Stephen Soames

Personal information
- Full name: Stephen Soames
- Born: 6 August 1826 Stoke Newington, Middlesex, England
- Died: 14 July 1908 (aged 81) Kensington, London, England
- Batting: Unknown
- Bowling: Unknown

Domestic team information
- 1846–1850: Oxford University
- 1850–1853: Marylebone Cricket Club

Career statistics
| Competition | First-class |
| Matches | 11 |
| Runs scored | 57 |
| Batting average | 4.38 |
| 100s/50s | 0/0 |
| Top score | 11* |
| Balls bowled | 76 |
| Wickets | 28 |
| Bowling average | ? |
| 5 wickets in innings | 1 |
| 10 wickets in match | 1 |
| Best bowling | 8/? |
| Catches/stumpings | 3/– |
- Source: Cricinfo, 2 August 2019

= Stephen Soames =

English cricketer and barrister

Stephen Soames (6 August 1826 – 14 July 1908) was an English cricketer and barrister.

The son of Charles Soames, he was born at Stoke Newington in August 1826. He was educated at Rugby School, before going up to Trinity College, Oxford.
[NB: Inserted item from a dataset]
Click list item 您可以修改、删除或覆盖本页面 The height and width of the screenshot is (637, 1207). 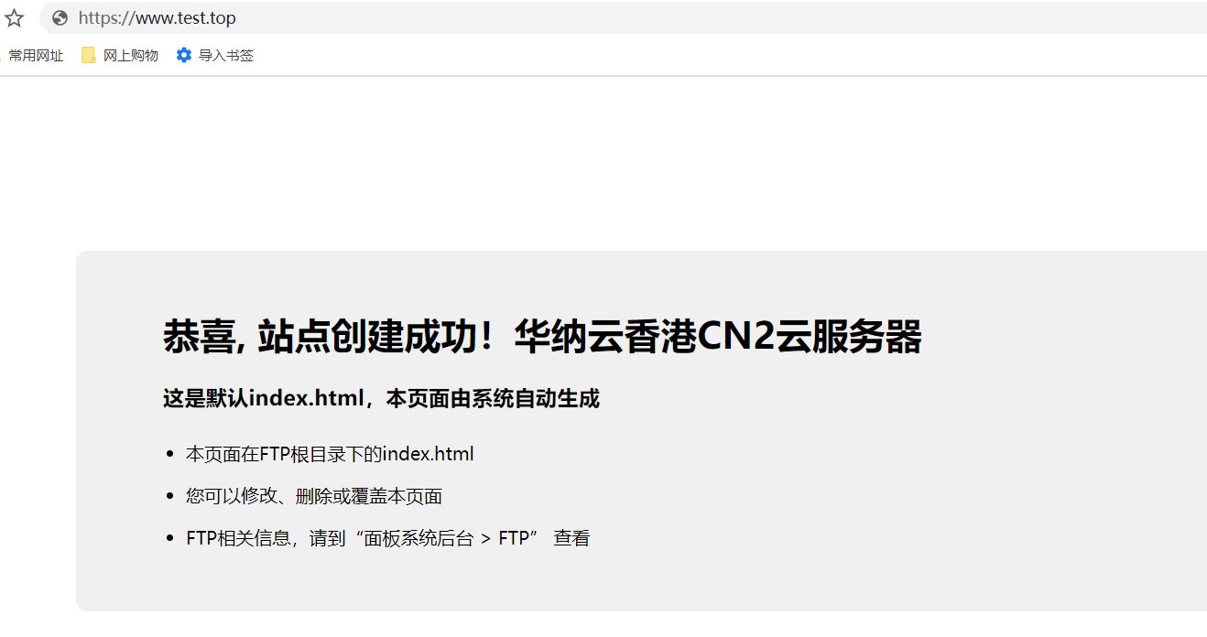click(314, 496)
While studying at Oxford, he made his debut in first-class cricket for Oxford University against the Marylebone Cricket Club at Oxford in 1846. He played first-class cricket for Oxford until 1850, making six appearances. He made four first-class appearances for the MCC between 1850-53, as well as making one appearance for the Gentlemen of England against the Gentlemen of Kent in 1851. In eleven first-class matches, Soames took a total of 28 wickets, taking five wickets in an innings and ten wickets in a match once.

A student of Lincoln's Inn, Soames was called to the bar in November 1851. On 6 August 1863 he married Julia Constance Martin (born 1 October 1837), with the couple having four sons. He later served as a justice of the peace for Northamptonshire and Hertfordshire, as well as being commissioned to the Lieutenancy of the City of London in 1892. Soames died at Kensington in July 1908.